In this work, we propose a more sophisticated approach to produce local estimates of excess mortality during the first wave (February to September 2020) of the COVID-19 pandemic in Italy. Specifically, as COVID-19 is a major global exogenous “shock” affecting all municipalities, we adopt a novel MLCM to build a more plausible counterfactual scenario of mortality figures for 2020 in the absence of the pandemic. We show that the ability of ML methods to build the artificial control group in a “no-COVID-19” scenario outperforms the mainstream intuitive approach adopted by Italian institutions, with particularly sizable predictive gains at the more granular level of small- and medium-sized municipalities. Importantly, our methodological improvements do not depend on any additional identifying condition, i.e., our assumptions are exactly the same as those underpinning the intuitive method.

After showing that these methodologies improve performance by up to 17.8%, we build a municipality-level dataset of the first-wave excess death mortality figures by comparing counterfactual and observed mortality data in each municipality.
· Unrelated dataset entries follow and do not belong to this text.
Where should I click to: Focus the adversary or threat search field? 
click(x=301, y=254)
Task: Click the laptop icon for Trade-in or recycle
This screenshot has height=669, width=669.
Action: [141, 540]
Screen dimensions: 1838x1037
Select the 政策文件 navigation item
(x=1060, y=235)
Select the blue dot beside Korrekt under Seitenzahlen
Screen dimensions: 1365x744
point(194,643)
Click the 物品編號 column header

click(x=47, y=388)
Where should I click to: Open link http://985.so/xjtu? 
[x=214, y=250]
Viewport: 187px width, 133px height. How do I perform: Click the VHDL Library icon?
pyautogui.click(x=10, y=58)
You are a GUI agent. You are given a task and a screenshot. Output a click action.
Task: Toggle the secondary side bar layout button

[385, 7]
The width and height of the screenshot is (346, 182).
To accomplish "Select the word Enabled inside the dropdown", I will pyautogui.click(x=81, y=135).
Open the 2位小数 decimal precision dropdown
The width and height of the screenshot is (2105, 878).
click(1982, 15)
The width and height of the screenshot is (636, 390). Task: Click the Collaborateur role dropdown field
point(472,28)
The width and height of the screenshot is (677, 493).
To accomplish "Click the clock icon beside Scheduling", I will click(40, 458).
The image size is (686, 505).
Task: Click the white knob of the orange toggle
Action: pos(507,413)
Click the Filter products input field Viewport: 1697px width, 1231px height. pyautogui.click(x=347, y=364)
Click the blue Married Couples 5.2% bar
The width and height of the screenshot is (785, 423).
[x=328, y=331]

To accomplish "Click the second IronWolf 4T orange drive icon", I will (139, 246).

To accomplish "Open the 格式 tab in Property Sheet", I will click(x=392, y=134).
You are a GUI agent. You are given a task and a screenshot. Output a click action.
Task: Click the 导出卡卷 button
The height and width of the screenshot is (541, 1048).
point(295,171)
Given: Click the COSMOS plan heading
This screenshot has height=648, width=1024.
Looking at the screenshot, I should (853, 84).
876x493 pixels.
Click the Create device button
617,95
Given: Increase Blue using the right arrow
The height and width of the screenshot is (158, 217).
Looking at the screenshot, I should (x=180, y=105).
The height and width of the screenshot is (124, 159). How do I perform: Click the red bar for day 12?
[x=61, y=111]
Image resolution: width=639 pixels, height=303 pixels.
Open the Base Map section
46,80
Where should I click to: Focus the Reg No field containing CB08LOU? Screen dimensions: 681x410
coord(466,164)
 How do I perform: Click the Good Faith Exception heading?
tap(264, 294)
This dataset, which is shared jointly with the paper, is intended to be available to the general public and to researchers interested in investigating local determinants and territorial factors that may have contributed to the rapid and heterogeneous spread of the first wave of the pandemic across Italy, as well as for evaluating policy responses at a local level and compare spatio-temporal differences with the evolution of the ongoing second wave. We hope our methodological contribution will lead to further refinements of the current approaches targeted at estimating mortality during the current pandemic and, in turn, to a broader understanding of the spread of the virus in Italy and the efficacy of the policies adopted to contain its impacts.

Our methodological framework could be extended to other countries and, possibly, to the entire European Union, to study the temporal and spatial evolution of the first as well as the ongoing second wave. Besides, we emphasize that there is room for more research as, in principle, the inclusion of a richer set of covariates, a comprehensive integration of spatial autocorrelation patterns (such as the inclusion of additional features capturing economic links across municipalities), or the adoption of other ML methods, may further increase the statistical accuracy of our approach. Nonetheless, our main conclusion remains that the intuitive approach can lead to imprecise excess mortality estimates, especially when applied at a high spatial granularity, and should be possibly replaced by more advanced data-driven techniques.